#### Work instruction
Find the line with "Task: Click the 22:22 timestamp" and the line with "Given: Click the" in the entries below; output exactly those two lines, every line between them, and no others.

#### Data for analysis

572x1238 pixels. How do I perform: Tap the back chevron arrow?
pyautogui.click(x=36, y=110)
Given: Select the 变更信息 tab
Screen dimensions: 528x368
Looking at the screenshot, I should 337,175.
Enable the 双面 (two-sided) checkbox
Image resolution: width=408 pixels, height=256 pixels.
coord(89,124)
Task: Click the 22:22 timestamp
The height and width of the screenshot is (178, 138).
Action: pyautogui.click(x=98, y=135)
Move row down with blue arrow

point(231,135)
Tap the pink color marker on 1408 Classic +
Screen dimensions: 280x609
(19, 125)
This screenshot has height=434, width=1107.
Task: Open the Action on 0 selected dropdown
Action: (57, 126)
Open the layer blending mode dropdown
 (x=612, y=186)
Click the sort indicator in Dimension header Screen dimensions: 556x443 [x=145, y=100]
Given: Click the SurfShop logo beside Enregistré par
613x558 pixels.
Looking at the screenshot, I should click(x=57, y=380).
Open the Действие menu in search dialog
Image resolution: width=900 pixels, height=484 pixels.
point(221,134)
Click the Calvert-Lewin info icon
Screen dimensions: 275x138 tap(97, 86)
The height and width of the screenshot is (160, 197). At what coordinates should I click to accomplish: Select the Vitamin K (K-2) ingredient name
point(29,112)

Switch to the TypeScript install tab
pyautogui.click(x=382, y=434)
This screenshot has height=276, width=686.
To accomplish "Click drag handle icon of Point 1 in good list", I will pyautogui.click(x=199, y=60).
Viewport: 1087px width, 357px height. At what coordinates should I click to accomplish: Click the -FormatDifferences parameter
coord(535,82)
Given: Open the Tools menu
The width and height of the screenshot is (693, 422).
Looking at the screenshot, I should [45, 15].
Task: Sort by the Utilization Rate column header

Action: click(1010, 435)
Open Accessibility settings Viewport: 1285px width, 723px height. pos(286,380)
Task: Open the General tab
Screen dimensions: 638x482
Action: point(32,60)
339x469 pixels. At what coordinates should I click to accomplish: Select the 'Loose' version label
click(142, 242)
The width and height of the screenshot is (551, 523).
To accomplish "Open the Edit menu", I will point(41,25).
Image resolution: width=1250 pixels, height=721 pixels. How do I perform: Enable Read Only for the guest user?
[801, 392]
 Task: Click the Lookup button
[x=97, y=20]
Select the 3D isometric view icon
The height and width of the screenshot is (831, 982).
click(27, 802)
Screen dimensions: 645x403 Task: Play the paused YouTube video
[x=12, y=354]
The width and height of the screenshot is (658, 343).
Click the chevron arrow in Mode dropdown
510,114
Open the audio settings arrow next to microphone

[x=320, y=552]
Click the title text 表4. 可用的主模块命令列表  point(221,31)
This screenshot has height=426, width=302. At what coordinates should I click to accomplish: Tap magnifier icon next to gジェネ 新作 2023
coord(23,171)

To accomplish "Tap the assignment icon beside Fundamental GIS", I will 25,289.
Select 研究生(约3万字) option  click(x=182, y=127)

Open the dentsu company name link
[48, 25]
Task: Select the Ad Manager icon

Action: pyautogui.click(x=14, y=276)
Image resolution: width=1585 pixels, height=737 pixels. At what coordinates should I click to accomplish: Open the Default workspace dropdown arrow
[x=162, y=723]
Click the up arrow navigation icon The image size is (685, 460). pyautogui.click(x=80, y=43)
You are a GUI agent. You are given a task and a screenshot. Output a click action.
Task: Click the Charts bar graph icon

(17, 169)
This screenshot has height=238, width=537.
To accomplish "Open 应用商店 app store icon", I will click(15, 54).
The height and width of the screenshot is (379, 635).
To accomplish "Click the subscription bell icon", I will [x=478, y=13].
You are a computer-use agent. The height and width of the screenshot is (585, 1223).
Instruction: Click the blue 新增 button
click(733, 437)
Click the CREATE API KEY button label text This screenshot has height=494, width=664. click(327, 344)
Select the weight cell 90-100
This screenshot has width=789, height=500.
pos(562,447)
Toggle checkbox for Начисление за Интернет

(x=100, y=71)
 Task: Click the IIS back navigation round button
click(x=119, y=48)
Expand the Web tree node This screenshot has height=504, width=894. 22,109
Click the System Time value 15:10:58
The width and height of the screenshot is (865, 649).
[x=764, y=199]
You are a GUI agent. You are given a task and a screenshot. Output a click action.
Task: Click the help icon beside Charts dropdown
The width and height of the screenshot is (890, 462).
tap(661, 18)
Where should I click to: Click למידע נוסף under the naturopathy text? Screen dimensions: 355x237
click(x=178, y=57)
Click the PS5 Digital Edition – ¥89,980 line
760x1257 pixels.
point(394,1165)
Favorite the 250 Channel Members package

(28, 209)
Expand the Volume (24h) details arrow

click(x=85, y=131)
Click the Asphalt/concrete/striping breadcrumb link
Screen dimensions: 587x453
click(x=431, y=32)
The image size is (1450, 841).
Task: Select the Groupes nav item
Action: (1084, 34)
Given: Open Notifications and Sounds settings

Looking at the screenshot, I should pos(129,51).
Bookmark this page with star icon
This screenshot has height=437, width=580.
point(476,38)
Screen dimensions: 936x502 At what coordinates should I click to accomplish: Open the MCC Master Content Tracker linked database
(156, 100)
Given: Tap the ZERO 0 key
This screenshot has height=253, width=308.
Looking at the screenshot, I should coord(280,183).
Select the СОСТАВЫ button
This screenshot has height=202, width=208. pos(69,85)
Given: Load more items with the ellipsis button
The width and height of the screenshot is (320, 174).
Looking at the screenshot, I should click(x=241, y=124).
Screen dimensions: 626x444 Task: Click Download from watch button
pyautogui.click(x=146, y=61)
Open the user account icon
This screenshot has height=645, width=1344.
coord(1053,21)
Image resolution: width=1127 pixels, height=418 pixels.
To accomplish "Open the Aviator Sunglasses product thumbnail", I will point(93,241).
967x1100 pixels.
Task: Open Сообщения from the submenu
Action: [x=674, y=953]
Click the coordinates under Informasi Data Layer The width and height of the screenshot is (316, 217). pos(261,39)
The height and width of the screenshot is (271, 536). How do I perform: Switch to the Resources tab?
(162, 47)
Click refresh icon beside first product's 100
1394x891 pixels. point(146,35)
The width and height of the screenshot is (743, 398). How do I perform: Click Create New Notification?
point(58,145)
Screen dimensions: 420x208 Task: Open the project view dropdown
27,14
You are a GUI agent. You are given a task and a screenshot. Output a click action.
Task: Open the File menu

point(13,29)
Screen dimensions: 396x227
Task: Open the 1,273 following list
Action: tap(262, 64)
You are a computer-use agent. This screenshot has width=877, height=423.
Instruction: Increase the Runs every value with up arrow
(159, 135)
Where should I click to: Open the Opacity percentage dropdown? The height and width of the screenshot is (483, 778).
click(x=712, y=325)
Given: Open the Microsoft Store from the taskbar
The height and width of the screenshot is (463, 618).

#### Exercise result
Task: Click the 22:22 timestamp
The height and width of the screenshot is (178, 138).
Action: pyautogui.click(x=98, y=135)
Move row down with blue arrow

point(231,135)
Tap the pink color marker on 1408 Classic +
Screen dimensions: 280x609
(19, 125)
This screenshot has height=434, width=1107.
Task: Open the Action on 0 selected dropdown
Action: (57, 126)
Open the layer blending mode dropdown
 (x=612, y=186)
Click the sort indicator in Dimension header Screen dimensions: 556x443 [x=145, y=100]
Given: Click the SurfShop logo beside Enregistré par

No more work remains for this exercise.